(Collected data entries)
▬▬▬▬▬▬

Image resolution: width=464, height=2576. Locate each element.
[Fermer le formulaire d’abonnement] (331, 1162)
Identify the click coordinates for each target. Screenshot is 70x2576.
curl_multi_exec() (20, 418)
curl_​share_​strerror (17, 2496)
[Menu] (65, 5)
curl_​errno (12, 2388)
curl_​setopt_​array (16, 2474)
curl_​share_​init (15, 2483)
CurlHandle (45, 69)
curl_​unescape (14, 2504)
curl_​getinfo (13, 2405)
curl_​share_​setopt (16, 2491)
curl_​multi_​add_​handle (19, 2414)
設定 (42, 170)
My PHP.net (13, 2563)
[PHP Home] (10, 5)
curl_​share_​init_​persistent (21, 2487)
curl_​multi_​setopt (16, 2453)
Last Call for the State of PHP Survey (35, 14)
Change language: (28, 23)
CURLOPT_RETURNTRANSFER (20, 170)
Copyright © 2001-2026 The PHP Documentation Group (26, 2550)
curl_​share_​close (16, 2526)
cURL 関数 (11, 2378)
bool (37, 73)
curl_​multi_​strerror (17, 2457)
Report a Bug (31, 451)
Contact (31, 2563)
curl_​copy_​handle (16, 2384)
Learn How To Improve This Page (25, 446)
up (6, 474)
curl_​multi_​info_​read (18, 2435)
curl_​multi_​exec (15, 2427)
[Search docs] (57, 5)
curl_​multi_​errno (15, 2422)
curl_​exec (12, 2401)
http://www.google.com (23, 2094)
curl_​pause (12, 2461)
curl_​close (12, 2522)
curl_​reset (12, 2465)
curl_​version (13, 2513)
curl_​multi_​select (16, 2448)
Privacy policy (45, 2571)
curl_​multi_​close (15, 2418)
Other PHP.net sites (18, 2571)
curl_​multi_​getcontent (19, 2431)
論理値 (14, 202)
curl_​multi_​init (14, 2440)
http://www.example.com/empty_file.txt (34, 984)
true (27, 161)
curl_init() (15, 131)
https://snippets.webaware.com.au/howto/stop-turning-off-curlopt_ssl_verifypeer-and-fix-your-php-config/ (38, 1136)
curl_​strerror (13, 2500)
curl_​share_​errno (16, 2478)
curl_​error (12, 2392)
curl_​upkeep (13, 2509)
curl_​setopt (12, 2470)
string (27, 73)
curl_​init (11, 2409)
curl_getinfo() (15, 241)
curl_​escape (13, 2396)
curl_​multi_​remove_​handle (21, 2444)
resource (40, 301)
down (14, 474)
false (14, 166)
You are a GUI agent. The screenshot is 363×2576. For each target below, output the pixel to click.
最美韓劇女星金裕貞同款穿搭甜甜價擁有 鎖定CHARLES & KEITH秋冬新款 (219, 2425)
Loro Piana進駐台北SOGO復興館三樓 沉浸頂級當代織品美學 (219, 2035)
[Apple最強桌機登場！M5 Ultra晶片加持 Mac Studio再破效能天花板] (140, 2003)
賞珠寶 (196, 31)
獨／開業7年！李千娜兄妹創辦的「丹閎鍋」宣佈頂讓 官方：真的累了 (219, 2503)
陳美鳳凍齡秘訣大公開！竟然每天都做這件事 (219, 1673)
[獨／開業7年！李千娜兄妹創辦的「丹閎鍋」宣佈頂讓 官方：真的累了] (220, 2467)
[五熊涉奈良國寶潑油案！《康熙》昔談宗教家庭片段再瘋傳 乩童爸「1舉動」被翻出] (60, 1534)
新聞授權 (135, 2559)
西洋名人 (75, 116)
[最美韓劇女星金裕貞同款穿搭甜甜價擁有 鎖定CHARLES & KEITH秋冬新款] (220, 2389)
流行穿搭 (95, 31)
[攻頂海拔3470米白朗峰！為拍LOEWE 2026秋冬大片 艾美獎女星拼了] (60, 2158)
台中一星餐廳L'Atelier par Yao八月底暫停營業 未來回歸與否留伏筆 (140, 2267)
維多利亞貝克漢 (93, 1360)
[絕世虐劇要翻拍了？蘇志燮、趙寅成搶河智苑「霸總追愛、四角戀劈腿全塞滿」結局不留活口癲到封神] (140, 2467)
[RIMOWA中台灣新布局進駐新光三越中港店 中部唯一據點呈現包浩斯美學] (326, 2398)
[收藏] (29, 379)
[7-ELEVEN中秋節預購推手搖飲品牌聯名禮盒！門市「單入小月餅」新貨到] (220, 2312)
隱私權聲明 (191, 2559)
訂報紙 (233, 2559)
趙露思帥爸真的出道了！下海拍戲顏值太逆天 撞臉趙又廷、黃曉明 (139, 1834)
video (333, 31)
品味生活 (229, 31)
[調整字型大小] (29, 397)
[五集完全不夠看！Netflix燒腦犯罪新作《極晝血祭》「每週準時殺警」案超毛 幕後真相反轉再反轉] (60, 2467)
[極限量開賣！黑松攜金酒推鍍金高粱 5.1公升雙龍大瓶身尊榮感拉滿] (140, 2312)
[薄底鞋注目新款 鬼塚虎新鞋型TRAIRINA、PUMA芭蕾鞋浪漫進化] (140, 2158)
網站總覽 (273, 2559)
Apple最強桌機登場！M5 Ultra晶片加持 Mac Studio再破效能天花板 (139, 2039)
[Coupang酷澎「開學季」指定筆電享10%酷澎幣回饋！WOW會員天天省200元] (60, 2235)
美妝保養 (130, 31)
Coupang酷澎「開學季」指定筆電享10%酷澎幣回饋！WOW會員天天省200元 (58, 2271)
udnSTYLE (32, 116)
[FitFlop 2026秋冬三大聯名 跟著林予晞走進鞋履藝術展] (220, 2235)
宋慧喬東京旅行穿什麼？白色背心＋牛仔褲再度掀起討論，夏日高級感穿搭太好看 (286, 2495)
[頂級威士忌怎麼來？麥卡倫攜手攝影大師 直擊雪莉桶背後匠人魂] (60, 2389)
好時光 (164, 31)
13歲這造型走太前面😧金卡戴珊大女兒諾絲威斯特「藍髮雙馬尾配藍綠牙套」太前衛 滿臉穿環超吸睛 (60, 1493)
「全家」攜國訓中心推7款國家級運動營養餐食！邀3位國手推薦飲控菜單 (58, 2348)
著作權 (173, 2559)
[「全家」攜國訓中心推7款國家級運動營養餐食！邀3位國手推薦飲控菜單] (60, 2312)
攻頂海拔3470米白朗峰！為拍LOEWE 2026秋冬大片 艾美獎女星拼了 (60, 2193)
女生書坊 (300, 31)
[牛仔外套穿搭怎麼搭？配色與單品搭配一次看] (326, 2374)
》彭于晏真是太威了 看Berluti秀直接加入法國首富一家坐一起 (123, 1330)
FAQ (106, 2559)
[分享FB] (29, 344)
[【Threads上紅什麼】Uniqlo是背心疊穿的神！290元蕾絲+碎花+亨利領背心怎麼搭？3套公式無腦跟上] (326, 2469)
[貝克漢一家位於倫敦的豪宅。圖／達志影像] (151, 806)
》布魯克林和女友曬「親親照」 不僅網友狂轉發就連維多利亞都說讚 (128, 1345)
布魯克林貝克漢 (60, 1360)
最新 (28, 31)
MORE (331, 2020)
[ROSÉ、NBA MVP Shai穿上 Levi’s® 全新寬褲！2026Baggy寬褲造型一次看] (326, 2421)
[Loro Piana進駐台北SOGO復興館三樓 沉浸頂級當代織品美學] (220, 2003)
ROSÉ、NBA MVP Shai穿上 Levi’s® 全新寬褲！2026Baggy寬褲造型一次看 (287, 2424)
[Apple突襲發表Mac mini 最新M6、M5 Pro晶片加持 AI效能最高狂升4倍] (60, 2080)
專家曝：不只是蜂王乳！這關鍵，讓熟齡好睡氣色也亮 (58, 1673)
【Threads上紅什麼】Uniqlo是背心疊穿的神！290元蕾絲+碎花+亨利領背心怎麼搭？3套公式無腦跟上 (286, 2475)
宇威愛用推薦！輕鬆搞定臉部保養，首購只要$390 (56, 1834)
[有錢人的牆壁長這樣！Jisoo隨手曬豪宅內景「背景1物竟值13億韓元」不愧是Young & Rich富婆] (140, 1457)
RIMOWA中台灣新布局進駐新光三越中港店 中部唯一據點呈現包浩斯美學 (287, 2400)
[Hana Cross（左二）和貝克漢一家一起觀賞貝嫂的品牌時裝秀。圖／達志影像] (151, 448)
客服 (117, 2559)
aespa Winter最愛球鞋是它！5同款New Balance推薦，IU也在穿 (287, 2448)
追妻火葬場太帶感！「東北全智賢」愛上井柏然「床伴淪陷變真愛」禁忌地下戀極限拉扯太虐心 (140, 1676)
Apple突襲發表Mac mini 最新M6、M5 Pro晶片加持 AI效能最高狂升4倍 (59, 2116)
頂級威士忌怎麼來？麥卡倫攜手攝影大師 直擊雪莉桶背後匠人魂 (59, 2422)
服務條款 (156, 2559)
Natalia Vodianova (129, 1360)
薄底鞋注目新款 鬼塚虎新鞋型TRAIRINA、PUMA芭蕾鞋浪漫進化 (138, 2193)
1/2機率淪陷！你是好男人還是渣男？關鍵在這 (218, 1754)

▬▬▬▬▬▬

◆ WHAT YOU HAVE TO DO
Select every line above that contains the word "Loro", and copy it.

◆ ANSWER TO THE EXERCISE
Loro Piana進駐台北SOGO復興館三樓 沉浸頂級當代織品美學 (219, 2035)
[Loro Piana進駐台北SOGO復興館三樓 沉浸頂級當代織品美學] (220, 2003)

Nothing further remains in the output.